**Text passage**
Today’s post is by regular contributor Peter Selgin, the award-winning author of Your First Page. He offers first-page critiques to show just how much useful critical commentary and helpful feedback can be extracted from a single page—the first page—of a work-in-progress. Learn more about getting a first-page critique.
Lainie was scraping the last bit of peanut butter out of the jar when the land-line rang. She didn’t pick up; her friends only called her cell. The ancient answering machine clicked on and a perky, professional voice chirped “Tini Ferrari here, KNWD-TV?” Lainie knew that name. Pronounced teeny. Everything she said sounded like a question. “I’m phoning about a possible New Year’s Eve interview with Madeleine Stanton? I understand you were Ohio’s first millennium baby? I’d love to talk to you about a feature we’re doing, now that you’re turning twelve. Give me a call?” Tini gave a phone number and clicked off.

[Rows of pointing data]
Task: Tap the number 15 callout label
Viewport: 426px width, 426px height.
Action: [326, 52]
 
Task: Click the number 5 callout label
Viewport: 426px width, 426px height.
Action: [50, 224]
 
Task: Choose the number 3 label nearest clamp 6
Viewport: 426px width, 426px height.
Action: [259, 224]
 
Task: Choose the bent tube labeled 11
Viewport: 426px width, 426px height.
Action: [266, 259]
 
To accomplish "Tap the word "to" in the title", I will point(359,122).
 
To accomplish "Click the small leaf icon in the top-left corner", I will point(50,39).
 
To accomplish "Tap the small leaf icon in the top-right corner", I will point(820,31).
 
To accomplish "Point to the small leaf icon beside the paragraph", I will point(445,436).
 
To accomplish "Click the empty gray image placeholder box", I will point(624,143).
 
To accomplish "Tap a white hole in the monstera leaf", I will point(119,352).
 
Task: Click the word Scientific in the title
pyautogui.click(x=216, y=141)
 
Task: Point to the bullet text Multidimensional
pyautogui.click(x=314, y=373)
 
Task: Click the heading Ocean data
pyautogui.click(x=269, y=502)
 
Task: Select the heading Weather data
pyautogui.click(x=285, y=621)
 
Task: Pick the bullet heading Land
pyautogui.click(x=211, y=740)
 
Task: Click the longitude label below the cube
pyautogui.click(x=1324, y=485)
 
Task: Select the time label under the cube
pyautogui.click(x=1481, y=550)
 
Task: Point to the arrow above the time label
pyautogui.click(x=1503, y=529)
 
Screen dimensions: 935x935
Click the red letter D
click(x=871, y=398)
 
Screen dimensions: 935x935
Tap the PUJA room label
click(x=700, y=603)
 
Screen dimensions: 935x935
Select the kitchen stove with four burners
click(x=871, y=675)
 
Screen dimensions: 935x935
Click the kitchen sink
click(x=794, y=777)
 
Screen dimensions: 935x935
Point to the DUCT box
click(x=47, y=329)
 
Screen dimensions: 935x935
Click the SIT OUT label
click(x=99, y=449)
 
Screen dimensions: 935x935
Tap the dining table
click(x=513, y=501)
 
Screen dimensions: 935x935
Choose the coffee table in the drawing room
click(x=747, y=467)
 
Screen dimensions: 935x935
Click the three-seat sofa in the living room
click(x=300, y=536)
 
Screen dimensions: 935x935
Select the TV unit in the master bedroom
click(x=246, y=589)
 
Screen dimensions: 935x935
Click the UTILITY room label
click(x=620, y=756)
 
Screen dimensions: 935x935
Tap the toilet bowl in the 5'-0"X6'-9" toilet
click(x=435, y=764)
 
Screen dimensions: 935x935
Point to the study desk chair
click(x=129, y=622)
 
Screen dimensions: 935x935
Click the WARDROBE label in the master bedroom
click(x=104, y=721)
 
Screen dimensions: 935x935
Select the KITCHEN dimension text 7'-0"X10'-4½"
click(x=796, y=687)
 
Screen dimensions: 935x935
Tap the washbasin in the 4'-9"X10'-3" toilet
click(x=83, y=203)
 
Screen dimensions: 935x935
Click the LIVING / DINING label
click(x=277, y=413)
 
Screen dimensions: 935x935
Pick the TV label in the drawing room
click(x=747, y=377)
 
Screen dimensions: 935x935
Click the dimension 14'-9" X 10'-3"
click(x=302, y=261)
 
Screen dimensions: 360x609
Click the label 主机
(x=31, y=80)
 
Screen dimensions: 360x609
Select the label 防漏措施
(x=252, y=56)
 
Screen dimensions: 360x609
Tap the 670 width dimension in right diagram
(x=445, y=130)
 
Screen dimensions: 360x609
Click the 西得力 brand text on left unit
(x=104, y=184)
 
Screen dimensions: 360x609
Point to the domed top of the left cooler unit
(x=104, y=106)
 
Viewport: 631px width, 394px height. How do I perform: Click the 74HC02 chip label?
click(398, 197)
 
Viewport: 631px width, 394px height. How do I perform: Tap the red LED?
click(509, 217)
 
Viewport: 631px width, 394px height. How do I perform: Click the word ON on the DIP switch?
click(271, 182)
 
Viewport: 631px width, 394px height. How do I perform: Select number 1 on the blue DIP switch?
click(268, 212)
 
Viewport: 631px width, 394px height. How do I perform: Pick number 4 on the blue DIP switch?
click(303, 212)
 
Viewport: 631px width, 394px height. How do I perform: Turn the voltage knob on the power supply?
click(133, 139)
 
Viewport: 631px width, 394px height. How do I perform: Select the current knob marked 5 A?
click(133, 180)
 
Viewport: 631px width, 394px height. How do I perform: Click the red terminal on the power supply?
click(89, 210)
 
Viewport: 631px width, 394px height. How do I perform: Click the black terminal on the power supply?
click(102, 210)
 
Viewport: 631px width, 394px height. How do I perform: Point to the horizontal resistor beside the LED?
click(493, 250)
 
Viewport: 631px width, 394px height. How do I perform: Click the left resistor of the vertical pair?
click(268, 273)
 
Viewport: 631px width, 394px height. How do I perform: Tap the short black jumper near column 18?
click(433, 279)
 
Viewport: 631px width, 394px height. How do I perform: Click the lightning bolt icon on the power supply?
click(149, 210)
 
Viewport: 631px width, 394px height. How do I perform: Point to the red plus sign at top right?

**Set task**
Proceed with the first-page critique text about Lainie and the phone call, picking up right after its last sentence. The listing was drawn from a separate source and is unrelated to the first-page critique text.

**Answer below**
A feature on 2K-babies, on TV! She’d be the star, having come into the world at precisely midnight at the turn of the millennium to 2000. It had been years since anyone had mentioned it. It might be fun to be in the spotlight for a few minutes. An image of herself surrounded by kids at school flashed through her mind. But what if something went wrong—if she belched, or got sweaty? Or said something stupid? If she messed up on TV? The worst moment of her life would become unerasable entertainment online for the world to see forever—potential boyfriends, colleges, employers—it could end all hope of a normal life!
Anyway, Dad and the Uncs wouldn’t like it. They’d probably freak-out at the attention it would bring to the family. Lainie was wondering whether to ask her dad when she heard the stamp of his boots in the mudroom. A minute later he walked in in his stocking feet, face red from the cold, briefcase under one arm.
“Hey, kitten,” he said, patting her shoulder as he moved past her toward his study.
Lainie followed. “Dad, wait! We—er, I—just got this phone call.”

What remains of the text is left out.